* [Dataset entries]:
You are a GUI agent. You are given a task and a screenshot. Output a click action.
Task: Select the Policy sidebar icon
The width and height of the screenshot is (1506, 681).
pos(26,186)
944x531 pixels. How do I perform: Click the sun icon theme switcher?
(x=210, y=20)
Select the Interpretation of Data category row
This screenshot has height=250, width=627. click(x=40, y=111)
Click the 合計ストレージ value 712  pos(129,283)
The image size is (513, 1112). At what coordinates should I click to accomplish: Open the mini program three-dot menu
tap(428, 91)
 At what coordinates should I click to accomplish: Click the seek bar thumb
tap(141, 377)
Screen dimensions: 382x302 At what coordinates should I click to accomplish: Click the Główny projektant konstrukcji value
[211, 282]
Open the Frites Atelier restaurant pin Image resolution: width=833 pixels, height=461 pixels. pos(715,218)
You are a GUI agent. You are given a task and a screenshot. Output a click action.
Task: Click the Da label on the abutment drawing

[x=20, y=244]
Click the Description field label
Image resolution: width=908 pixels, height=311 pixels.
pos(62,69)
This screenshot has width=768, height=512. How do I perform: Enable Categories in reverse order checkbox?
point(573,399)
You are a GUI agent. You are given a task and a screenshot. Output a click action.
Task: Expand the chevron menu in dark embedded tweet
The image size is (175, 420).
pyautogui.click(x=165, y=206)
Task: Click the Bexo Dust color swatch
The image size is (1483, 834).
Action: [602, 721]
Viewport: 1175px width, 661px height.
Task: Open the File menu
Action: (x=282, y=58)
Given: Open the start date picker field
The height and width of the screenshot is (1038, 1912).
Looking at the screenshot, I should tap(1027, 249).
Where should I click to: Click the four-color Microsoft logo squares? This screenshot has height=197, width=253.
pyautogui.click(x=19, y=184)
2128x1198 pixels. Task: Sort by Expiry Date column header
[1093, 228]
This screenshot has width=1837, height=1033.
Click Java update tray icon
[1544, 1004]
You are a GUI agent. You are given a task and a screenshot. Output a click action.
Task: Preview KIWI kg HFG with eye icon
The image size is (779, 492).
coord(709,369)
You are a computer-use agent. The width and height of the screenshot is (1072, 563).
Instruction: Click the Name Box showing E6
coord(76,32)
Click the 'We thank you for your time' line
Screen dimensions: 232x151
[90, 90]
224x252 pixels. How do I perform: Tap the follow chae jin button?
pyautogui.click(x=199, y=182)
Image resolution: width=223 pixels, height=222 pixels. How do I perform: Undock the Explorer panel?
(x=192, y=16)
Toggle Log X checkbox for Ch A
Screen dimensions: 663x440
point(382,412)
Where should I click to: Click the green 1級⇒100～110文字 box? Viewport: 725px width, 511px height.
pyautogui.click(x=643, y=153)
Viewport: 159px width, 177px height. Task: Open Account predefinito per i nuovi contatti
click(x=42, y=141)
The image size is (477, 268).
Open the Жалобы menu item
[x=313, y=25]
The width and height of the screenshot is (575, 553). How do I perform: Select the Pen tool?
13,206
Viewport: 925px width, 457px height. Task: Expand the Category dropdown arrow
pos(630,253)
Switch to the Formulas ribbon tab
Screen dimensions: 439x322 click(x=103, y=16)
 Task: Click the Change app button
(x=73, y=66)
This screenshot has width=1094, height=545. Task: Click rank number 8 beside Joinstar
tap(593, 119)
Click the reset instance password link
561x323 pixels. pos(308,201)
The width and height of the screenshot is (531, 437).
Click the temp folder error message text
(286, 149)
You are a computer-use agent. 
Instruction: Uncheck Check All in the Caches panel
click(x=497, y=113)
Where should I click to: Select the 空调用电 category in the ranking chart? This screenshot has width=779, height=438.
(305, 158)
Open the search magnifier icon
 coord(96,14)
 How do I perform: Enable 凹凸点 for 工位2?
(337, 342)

* [Exercise task]: Can you quote the records verbatim, from the line containing "The width and height of the screenshot is (531, 437)." through the final line?

* [Task answer]:
The width and height of the screenshot is (531, 437).
Click the temp folder error message text
(286, 149)
You are a computer-use agent. 
Instruction: Uncheck Check All in the Caches panel
click(x=497, y=113)
Where should I click to: Select the 空调用电 category in the ranking chart? This screenshot has width=779, height=438.
(305, 158)
Open the search magnifier icon
 coord(96,14)
 How do I perform: Enable 凹凸点 for 工位2?
(337, 342)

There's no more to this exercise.